Africa's postal services slow to grasp digital transformation

Africa’s postal services slow to grasp digital transformation

Research by Universal Postal Union (UPU) reflects on imbalance of e-commerce services on the continent.

Post offices in Africa are waking up to the reality of digital transformation and continue to implement new ways to support delivery, according to Universal Postal Union (UPU).

However, despite the awareness, research by the Union suggests low internet penetration and lack of policy to effectively govern innovation in certain regions is hampering the roll out and adoption of next-generation postal services.

An excerpt from the UPU Digital Postal Survey 2017, reads: "The dispersion of e-commerce services across the UPU regions is more even, except in Africa, where implementation of e-services is below the world average. Africa is the only region where none of the e-services exceed the worldwide average."

Despite these statistics, UPU did make reference to the sector's willingness to adopt digital solutions.

The report stated: "Between 2015 and 2017, the perception of new technology as having a positive impact on digital postal services saw a steep uptrend in the region. In 2017, on average, African Posts saw it as a high impact area: 54% vs. 33% in 2015, an increase of 21 percentage points."

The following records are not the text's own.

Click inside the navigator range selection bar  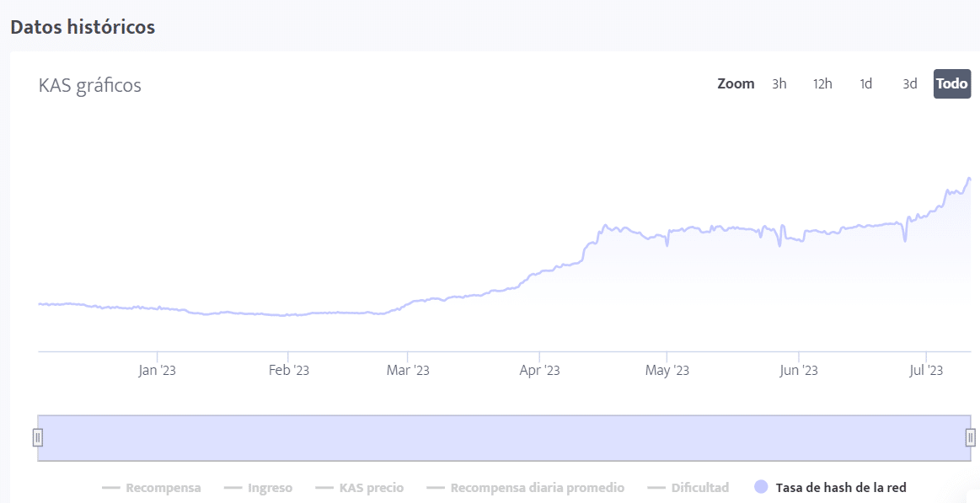click(504, 438)
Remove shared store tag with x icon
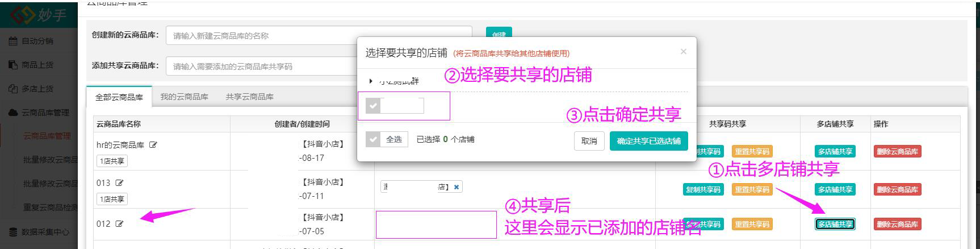 457,187
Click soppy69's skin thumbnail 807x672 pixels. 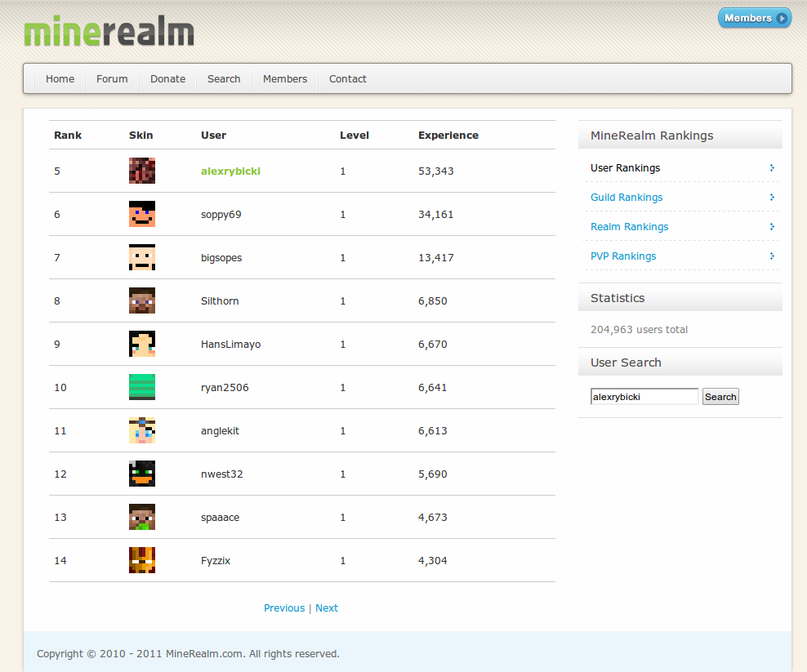[x=141, y=214]
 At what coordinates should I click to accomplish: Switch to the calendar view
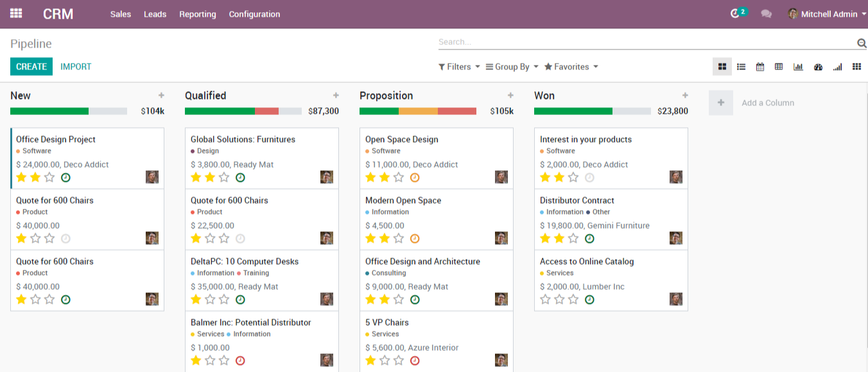coord(760,67)
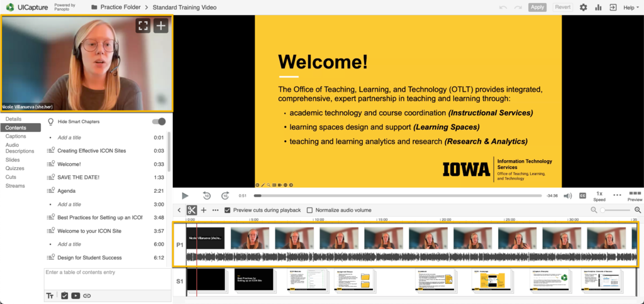Click the Apply button

click(537, 8)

This is compared to industrialised countries which, in terms of digital adoption, featured an average of 56%.

Technologies like the use of sensors (IOT) applied to postal infrastructure including postal vehicles and mailboxes went up 40 points.

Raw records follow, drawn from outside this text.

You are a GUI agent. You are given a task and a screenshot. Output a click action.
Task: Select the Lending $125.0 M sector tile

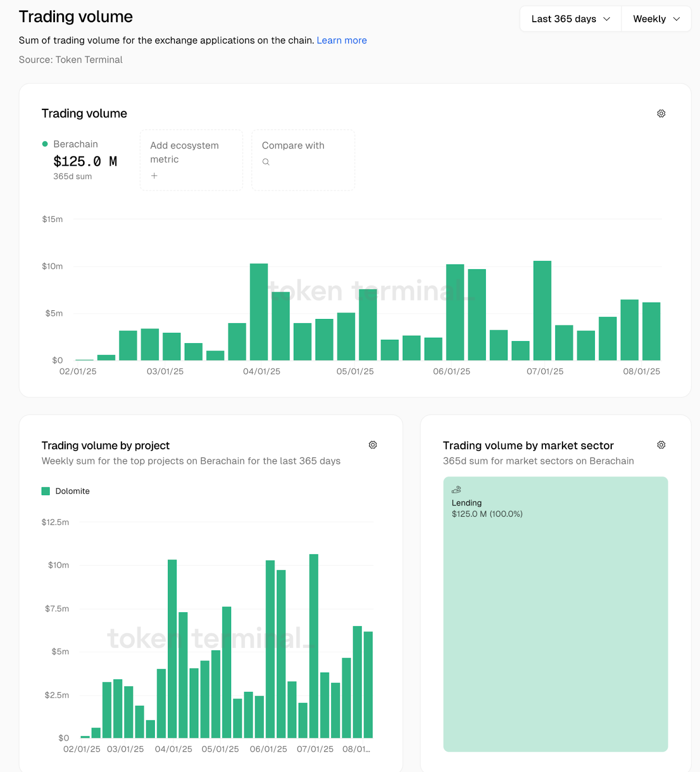(x=555, y=614)
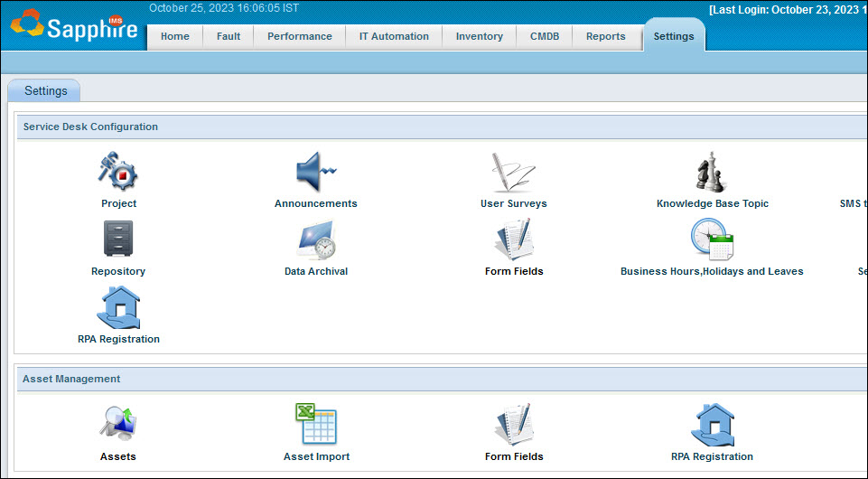868x479 pixels.
Task: Open the User Surveys icon
Action: point(513,173)
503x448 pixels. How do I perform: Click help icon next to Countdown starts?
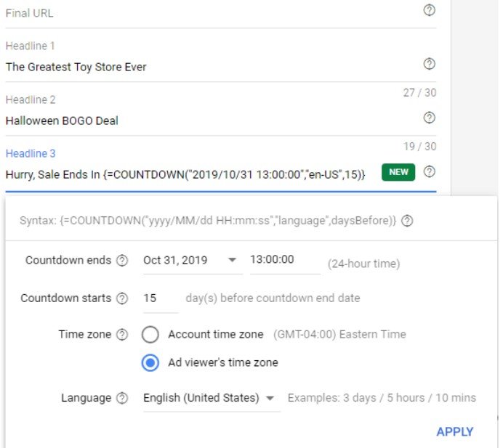tap(122, 298)
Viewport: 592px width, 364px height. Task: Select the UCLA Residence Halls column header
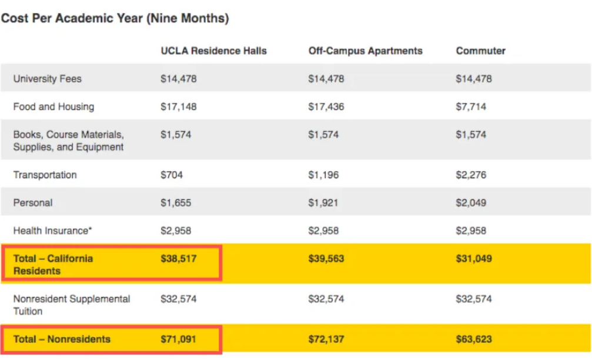(213, 51)
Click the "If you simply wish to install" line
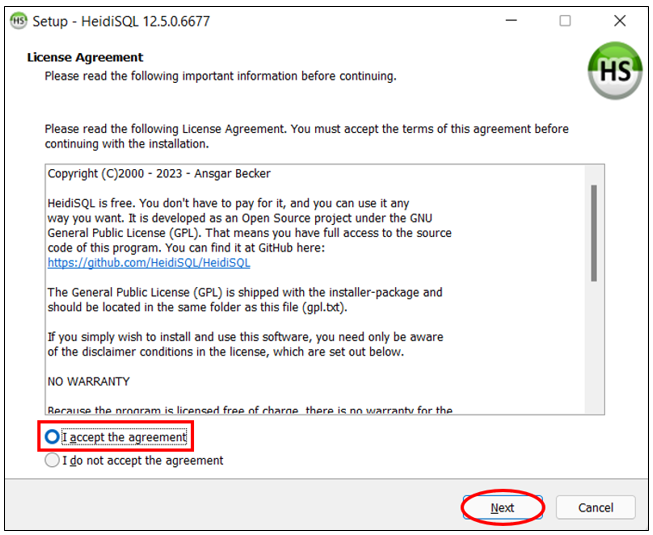 pos(245,337)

Kenya and the Ivory Coast are believed to be in the process of developing the e-mailbox, while the concept is already operational in South Africa.

"In addition, issues critical to data privacy and security (cyberattack, cyber-security standards and technologies) and big data, data analytics and cloud computing technologies trended positively (26 and 21 points, respectively)," the report stated.

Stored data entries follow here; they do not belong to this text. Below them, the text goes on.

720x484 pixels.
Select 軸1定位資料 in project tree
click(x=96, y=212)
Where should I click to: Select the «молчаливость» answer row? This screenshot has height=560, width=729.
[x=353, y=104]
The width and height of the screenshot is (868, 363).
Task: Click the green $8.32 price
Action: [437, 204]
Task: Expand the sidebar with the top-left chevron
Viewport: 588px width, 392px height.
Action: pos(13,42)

Other technology trends likely to make a digital mark in postal services include blockchain-backed technologies in identity, logistics and virtual currency, as well as the use of mobile wallets in payments and drone delivery.

"The trend suggests that regional posts have understood the positive impact of new technology and are increasingly moving towards adoptions to improve their postal e-service operations," the UPU stated.